Omaha author Timothy Schaffert delivers again with his new novel, The Swan Gondola.
Nebraska has produced many literary heavyweights: Willa Cather, Mari Sandoz, Wright Morris, John Neihardt, Tillie Olsen, Loren Eiseley, Ron Hansen, Richard Dooling, Terese Svoboda, Kurt Andersen, Ted Kooser.
Add the name Timothy Schaffert to this roster of gifted homegrown wordsmiths.
Unlike most of that company, Schaffert has remained in state to write his acclaimed novels and short stories. The Aurora, Neb. native grew up on the Hamilton County farm that’s been in his German-American family for generations. He writes these days in the southwest Omaha home he shares with his life partner. It’s where Schaffert penned his latest novel, The Swan Gondola, (Riverhead Books, a division of Penguin). The historical work of fiction has received strong notices and celebrated a Feb. 6 release.
This is Schaffert’s fifth novel following his previous The Phantom Limbs of the Rollow Sisters, The Singing and Dancing Daughters of God, Devils in the Sugar Shop and The Coffins of Little Hope. Like the others, Gondola displays his wicked, yet sweet wit and penchant for depicting surreal events amid ordinary surroundings.
The tragic romance at the heart of Gondola unfolds around the 1898 Trans-Mississippi & International Exposition, a grand event that marked Omaha’s most ambitious attempt to garner world attention.
The protagonist-narrator is ventriloquist Ferret Skerritt, a character inspired by L. Frank Baum’s iconic The Wizard of Oz. Schaffert concocted a kind of prequel to the Oz myth that imagines what propelled this humbug artist to leave Omaha in a hot air balloon – Baum’s wizard commandeers a balloon emblazoned with Omaha State Fair – for the hinterland he comes to rule. Schaffert has Skerritt find true love in the ethereal Cecily, a fetching actress and single mother, until circumstances conspire to separate the lovers.
In a story replete with class distinctions, Skerritt comes up against the city’s most powerful man, William Wakefield, and his witch of a sister, who live in a forbidding castle, and the formidable Mrs. Margaret.
Skerritt cobbles together a supportive family that includes: August, a Native American dandy; Rosie, a good-natured anarchist; and mercurial Pearl, whose eerie intuition turns possession.

**REQUIREMENT**
For each statement below, say whether it agrees with the article on The Swan Gondola above. Answer yes or no and quote the words of the article that decide it.
1. Schaffert wrote The Swan Gondola in the Omaha home he shares with his life partner.
2. The Swan Gondola is Schaffert's fourth novel.
3. The romance in The Swan Gondola unfolds around the 1898 Trans-Mississippi & International Exposition.

**DATA BLOCK**
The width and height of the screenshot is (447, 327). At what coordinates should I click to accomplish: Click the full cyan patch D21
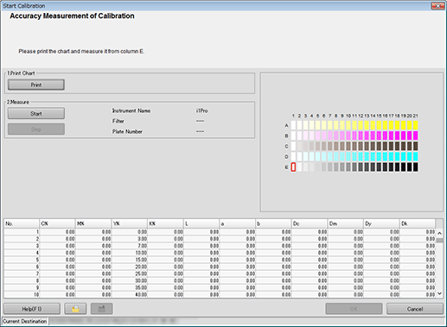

**TASK ANSWER**
1. Yes: "He writes these days in the southwest Omaha home he shares with his life partner. It’s where Schaffert penned his latest novel, The Swan Gondola"
2. No: "This is Schaffert’s fifth novel"
3. Yes: "The tragic romance at the heart of Gondola unfolds around the 1898 Trans-Mississippi & International Exposition"